Ma il servizio a bordo di Alitalia era nettamente superiore anche a Lufthansa. Food and Wine italiano, utile per il paese… Alitalia ambasciatrice dello stile italiano…
«Stiamo lavorando e questo si vedrà a partire da giugno, a cominciare dai nostri voli di lungo raggio. Il progetto l’abbiamo chiamato Welcome to Italy che vuol dire che non appena si mette piede nell’aereo è come se si entrasse in Italia. Si vedrà dalle cabine e dagli arredi... L’Italian touch e poi l’esperienza a bordo fatta di collaborazione con tutti i più grandi chef italiani per cercare di apportare un contenuto distintivo; per la fornitura dei prodotti abbiamo e avremo una collaborazione con tutte le aziende italiane più importanti per cercare di offrire anche con innovazioni mai tentate prima a bordo dei voli di lungo raggio, un’esperienza puramente italiana».
E il personale di bordo?
«Abbiamo fatto la prima rilevazione Net Promoter Score due settimane fa, che ha evidenziato un miglioramento del 60% rispetto alla performance migliore di Alitalia realizzata nel 2019. Questo vuol dire che le persone stanno lavorando meglio di allora, perché hanno capito l’importanza di questa opportunità e che il loro lavoro da un lato contribuisce a dare un’esperienza migliore ai clienti, dall’altro ha una ricaduta sulla loro busta paga».
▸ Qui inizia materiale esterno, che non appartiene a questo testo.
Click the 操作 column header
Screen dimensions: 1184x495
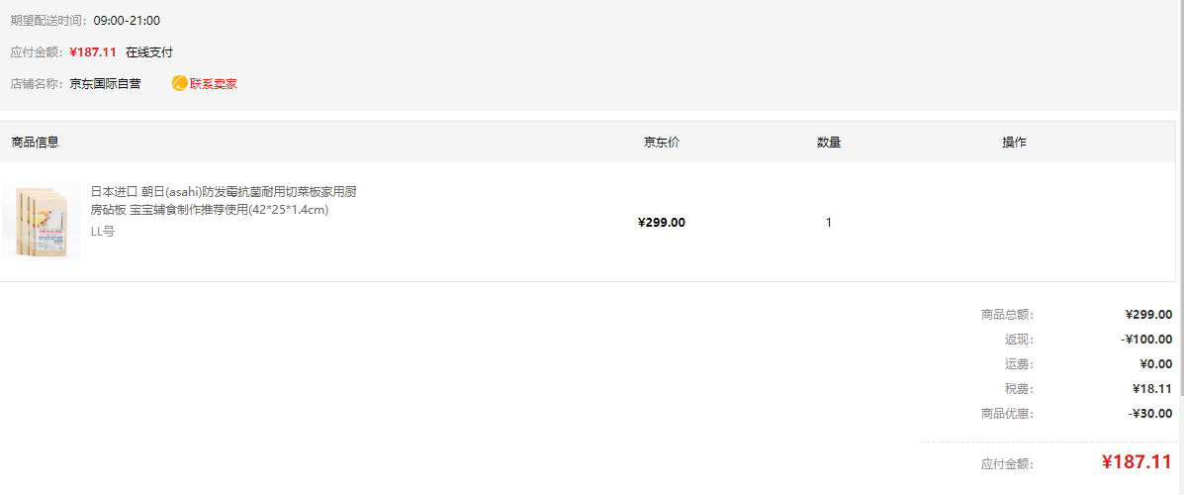[1014, 143]
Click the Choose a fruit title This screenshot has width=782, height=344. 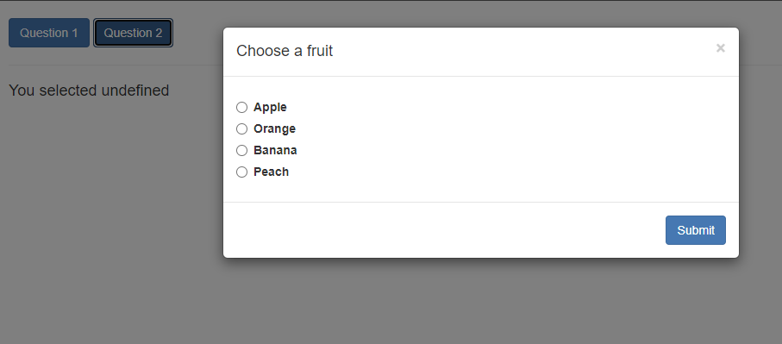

Certo, lei ha portato in Ita l’esperienza fatta nel rilancio della Fiat con Sergio Marchionne…
«Almeno ci sto provando… Adesso il piano strategico che porto in approvazione lunedì 31 è fondamentalmente ancorato agli stessi cantieri di quello che avevamo presentato alla Commissione europea a luglio. Sì, è chiaro che la possibilità di questa alleanza con Msc e Lufthansa apre delle possibilità nuove. Cominceremo non appena riceveremo la luce verde da parte del governo sulla concessione dell’esclusiva. Cominceremo a ragionare sul nuovo Piano integrato tra tutti e tre gli operatori».
Quanto pagherà Aponte?
«Diciamo, mi passi la battuta, che questa è la prima volta che lo stato italiano ci guadagnerà con la compagnia di bandiera».
Non rientra nel Pnrr, ma il metodo Ita può servire anche al Pnrr…
«È esattamente questo il punto. Il Pnrr basa il suo successo o il suo fallimento su un set di regole che deve essere definito ad hoc per la sua l’implementazione. Con le regole attuali, sarà molto difficile attuare tutti questi programmi. Serve un modus operandi nuovo, privatistico, per la gestione di questi fondi con un tracking dei vari progetti che deve essere feroce. Ma l’esperienza del Ponte Morandi dimostra che quando lo Stato vuole è capace anche a gestire i progetti con un tracking simile ai privati. Però deve cambiare la modalità di gestione dei progetti, altrimenti restano sulla carta o diventano spalmati su decenni, per cui si perde tutto il possibile impatto sulla crescita stabile del Paese».